Not sure if this is the right forum, apologies if not.
Went on maternity leave 7 months ago, I am due back in July
. With this very fast approaching I am kind of dreading returning and am struggling to find other jobs at the moment. But don't see why it should go to this. The reason I am dreading this is:
Before I left for maternity leave I was signed off work, I had a mixture of sciatica, low iron count which made me feel bloody shite, these were a combination of the reasons but the note cited 'pregnancy problems' so these were the reasons I explained to my boss. I broke up 3 weeks earlier than planned (11 working days earlier) due to work pattern and holiday.
Boss was not at all supportive of me breaking up early, seemed very disappointed, put out and made me feel like I was leaving everyone in the crap, although I was simply for once in my life putting something else before work (my health and baby's health) was also heavily pregnant at the time of breaking up. The conversation got heated and some opinions were exchanged, largely on her part.
From the day I left, not 1 person messaged me to ask how I was or to make conversation. These people I considered friends as we did meet outside work occasionally and have a good working relationship with and we had plans to have a night out and meet up after baby arrived.

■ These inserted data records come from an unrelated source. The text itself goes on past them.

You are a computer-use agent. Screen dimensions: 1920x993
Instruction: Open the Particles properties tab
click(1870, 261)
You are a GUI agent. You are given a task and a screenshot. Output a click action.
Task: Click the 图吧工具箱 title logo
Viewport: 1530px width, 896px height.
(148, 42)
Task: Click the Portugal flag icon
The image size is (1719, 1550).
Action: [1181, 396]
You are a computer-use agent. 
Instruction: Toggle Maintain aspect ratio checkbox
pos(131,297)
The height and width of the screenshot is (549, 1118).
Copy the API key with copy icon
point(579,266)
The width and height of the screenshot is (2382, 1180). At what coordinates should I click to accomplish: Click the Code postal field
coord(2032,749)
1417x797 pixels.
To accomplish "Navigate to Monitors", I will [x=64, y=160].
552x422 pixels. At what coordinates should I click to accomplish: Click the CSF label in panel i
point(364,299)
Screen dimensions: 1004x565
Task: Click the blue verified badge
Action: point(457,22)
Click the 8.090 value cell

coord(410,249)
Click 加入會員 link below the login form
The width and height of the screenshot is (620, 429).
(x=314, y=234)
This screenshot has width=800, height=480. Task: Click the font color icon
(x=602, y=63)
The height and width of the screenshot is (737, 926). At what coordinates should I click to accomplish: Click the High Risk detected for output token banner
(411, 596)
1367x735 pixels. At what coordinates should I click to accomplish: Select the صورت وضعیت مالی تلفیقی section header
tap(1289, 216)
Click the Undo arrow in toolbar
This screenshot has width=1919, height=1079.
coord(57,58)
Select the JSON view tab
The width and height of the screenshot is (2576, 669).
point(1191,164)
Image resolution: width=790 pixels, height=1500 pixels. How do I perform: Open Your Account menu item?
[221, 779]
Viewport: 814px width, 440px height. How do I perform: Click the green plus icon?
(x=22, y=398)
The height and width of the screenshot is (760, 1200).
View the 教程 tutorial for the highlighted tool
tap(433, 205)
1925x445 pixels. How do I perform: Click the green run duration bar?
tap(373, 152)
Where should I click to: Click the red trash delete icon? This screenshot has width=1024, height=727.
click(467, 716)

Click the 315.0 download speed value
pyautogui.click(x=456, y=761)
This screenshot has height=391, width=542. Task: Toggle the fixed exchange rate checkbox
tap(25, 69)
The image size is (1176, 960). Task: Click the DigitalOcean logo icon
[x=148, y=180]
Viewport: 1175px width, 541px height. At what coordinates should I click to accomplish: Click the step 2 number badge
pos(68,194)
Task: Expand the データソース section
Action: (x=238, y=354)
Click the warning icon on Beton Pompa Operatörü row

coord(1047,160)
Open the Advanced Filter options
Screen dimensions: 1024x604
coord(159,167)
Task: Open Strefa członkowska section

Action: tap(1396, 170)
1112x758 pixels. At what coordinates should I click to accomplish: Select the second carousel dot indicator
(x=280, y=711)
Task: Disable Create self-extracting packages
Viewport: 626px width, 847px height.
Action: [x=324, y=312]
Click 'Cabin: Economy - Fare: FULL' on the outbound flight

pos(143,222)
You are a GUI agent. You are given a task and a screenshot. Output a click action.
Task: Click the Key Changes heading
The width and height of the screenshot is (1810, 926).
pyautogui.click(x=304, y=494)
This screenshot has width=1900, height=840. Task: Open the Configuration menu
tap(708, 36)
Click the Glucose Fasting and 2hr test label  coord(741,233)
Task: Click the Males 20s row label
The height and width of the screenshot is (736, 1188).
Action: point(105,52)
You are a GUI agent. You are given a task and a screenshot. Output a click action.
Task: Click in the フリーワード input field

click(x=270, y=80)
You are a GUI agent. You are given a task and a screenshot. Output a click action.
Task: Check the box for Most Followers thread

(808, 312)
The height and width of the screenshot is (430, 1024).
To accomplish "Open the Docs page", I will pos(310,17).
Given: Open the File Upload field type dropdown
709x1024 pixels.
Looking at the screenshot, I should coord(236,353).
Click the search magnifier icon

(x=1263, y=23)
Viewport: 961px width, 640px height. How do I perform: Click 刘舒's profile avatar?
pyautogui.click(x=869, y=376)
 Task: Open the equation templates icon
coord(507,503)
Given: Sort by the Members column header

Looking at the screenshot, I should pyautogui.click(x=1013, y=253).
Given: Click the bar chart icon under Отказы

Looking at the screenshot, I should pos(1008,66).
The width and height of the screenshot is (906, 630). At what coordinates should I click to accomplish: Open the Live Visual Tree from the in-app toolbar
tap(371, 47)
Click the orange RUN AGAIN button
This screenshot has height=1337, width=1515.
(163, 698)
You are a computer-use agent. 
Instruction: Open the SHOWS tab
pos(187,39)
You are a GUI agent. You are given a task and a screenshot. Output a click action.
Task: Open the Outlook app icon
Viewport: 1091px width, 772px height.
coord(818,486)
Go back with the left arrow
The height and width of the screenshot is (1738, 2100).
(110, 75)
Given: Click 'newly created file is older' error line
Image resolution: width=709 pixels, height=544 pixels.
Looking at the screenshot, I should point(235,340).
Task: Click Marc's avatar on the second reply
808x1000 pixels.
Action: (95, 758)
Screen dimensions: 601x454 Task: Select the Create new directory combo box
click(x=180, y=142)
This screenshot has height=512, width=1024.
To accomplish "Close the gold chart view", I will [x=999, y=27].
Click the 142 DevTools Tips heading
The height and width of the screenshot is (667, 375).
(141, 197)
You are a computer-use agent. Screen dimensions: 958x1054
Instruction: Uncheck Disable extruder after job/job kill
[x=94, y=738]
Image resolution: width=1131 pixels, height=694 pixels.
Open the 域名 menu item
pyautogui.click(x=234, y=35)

4 weeks passed and nobody had reached out; how you doing Kris (name changed) Or, hope you're okay, any news on the baby? You know the usual chit chat. Yet they all messaged each other (along with my boss) in this WhatsApp group several times a week about their own kids, work, funny things that happened at work etc, work nights out etc. Knowing I am in the group no one actually spoke to me directly but they all carried on chatting to each other as normal like I wasn't actually in the group at all. I decided to make the first move and ask how everyone was and respond to pictures of their kids and tried to make general chit chat about their lives etc, this was about 4 weeks after I left. The first time I did this only 1 person responded. Each time I spoke in the group only 1 person has responded, weather it be one person or another but I only get responses from 1 of them. My boss hasn't said a peep to me in this group chat and it's almost like I cut the conversation dead as soon as i respond to some of her messages in there, like 'happy new year, what you girls had planned etc' when I've responded to something like that she hasn't even replied, nor has anyone else. so I soon stopped messaging in there all together. I would read their weekly messages but just ignore, what was the point in me talking? I was made to feel like a royal twat. If anyone else spoke in the group chat my boss would be as chatty as ever, but when I did she never responded. It just seemed like Nobody tried to make even a little bit of an effort.
Brief history about who I work with: My work colleagues have been extremely bitchy about one another in the past, there's been tears, silent treatment etc my boss is one of the biggest culprits of this kind of behaviour, she is on another level for a person in her position, she often tells each of us what the other has said about someone and she can be extremely unprofessional and bitchy. She often commented on my quality of not getting involved in the 'office politics' I.e I'm not a two faced cow who runs every one down. I tend to keep out of it and am very careful about what I do say.
There were various WhatsApp chat groups that my colleagues created, some don't include certain people and I couldn't keep up with which one we were posting in before I left, but as soon as I left everyone chats in the one my boss is in, whereas no one used to before. I seriously can't keep up with it. There is probably a group without me in it too!
So baby was born, I sent message in to announce birth, got 'congrats' messages and then I arranged a date to visit the office. Took dd into office 4 weeks later, extremely awkward, boss was all fake and up my arse for the first 2 minutes despite acting like I don't exist at all in the previous weeks, then sat there and didn't make an effort for the rest of the time I was there.
7 months now passed, not one person has contacted me or asked me directly how I'm doing etc. I feel if I hadn't made the effort previously then there would have been no communication at all, despite conversations being killed when I talk anyway. It went from previously commenting on Facebook posts etc to just ignoring everything I put on there. I still made the effort on Facebook with them, liked pictures and stuff and commented on the odd thing but never got anything back from it. So basically there has been zilch in the way of communication. Because of how things went after I left I was reluctant to ask for keeping in touch days, I was too worried to go in for these.
If I knew someone was on maternity leave I would from time to time either message them outside of the work chat, or at least acknowledge them if they're in it and ask how them and baby are doing. No one has done this with me and I just have a very bad feeling about going back.
I've read about this sort of thing happening before but never once thought it'd happen to me as I was (I thought) quite liked. What I suspect is that my boss was so fucked off with me leaving earlier that she talked about this to everyone else, got everyone bitching about me and it's all gone from there. It's funny how one person can influence a group and how people trip over one another to lick the bosses arse.
Anyone else had similar experiences? What did you do, did you find another job? I've only got a small amount of time off with my beautiful baby girl and I don't want it ruined but it's quite a big thing hanging over my head. At the moment it's taking up a lot of my head space. Any advice would be appreciated.